Write out every one of the lines below as a JSON list of strings, one string per line, and leave out any blank lines.

-- start PROVIDED RECORDS --

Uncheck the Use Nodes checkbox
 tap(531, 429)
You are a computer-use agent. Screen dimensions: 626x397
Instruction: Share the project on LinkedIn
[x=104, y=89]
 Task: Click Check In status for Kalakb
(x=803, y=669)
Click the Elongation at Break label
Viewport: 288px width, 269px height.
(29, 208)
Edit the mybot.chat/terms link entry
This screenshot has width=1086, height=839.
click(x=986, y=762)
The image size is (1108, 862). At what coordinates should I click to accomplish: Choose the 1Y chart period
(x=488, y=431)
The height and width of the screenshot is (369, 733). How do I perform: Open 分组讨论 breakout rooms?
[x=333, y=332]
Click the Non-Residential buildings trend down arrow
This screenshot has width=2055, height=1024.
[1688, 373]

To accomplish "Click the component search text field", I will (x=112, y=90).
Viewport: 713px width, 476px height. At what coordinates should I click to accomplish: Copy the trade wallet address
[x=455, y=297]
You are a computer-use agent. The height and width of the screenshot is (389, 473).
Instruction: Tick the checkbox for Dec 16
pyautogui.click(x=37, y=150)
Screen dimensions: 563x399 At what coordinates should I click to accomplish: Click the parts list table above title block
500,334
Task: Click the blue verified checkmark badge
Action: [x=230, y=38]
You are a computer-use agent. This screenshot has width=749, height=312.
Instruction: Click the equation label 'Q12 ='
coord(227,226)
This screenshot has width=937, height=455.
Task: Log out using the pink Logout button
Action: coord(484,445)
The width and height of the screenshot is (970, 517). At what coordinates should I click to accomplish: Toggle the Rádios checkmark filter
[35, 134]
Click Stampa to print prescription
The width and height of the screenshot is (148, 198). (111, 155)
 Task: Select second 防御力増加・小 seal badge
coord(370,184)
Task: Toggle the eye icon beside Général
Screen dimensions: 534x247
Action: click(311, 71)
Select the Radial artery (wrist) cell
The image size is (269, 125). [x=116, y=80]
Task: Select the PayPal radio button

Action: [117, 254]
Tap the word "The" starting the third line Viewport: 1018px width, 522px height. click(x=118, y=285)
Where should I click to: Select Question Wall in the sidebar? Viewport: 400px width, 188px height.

-- end PROVIDED RECORDS --

FINAL RESULT »
[
  "Uncheck the Use Nodes checkbox",
  " tap(531, 429)",
  "You are a computer-use agent. Screen dimensions: 626x397",
  "Instruction: Share the project on LinkedIn",
  "[x=104, y=89]",
  " Task: Click Check In status for Kalakb",
  "(x=803, y=669)",
  "Click the Elongation at Break label",
  "Viewport: 288px width, 269px height.",
  "(29, 208)",
  "Edit the mybot.chat/terms link entry",
  "This screenshot has width=1086, height=839.",
  "click(x=986, y=762)",
  "The image size is (1108, 862). At what coordinates should I click to accomplish: Choose the 1Y chart period",
  "(x=488, y=431)",
  "The height and width of the screenshot is (369, 733). How do I perform: Open 分组讨论 breakout rooms?",
  "[x=333, y=332]",
  "Click the Non-Residential buildings trend down arrow",
  "This screenshot has width=2055, height=1024.",
  "[1688, 373]",
  "To accomplish \"Click the component search text field\", I will (x=112, y=90).",
  "Viewport: 713px width, 476px height. At what coordinates should I click to accomplish: Copy the trade wallet address",
  "[x=455, y=297]",
  "You are a computer-use agent. The height and width of the screenshot is (389, 473).",
  "Instruction: Tick the checkbox for Dec 16",
  "pyautogui.click(x=37, y=150)",
  "Screen dimensions: 563x399 At what coordinates should I click to accomplish: Click the parts list table above title block",
  "500,334",
  "Task: Click the blue verified checkmark badge",
  "Action: [x=230, y=38]",
  "You are a computer-use agent. This screenshot has width=749, height=312.",
  "Instruction: Click the equation label 'Q12 ='",
  "coord(227,226)",
  "This screenshot has width=937, height=455.",
  "Task: Log out using the pink Logout button",
  "Action: coord(484,445)",
  "The width and height of the screenshot is (970, 517). At what coordinates should I click to accomplish: Toggle the Rádios checkmark filter",
  "[35, 134]",
  "Click Stampa to print prescription",
  "The width and height of the screenshot is (148, 198). (111, 155)",
  " Task: Select second 防御力増加・小 seal badge",
  "coord(370,184)",
  "Task: Toggle the eye icon beside Général",
  "Screen dimensions: 534x247",
  "Action: click(311, 71)",
  "Select the Radial artery (wrist) cell",
  "The image size is (269, 125). [x=116, y=80]",
  "Task: Select the PayPal radio button",
  "Action: [117, 254]",
  "Tap the word \"The\" starting the third line Viewport: 1018px width, 522px height. click(x=118, y=285)",
  "Where should I click to: Select Question Wall in the sidebar? Viewport: 400px width, 188px height."
]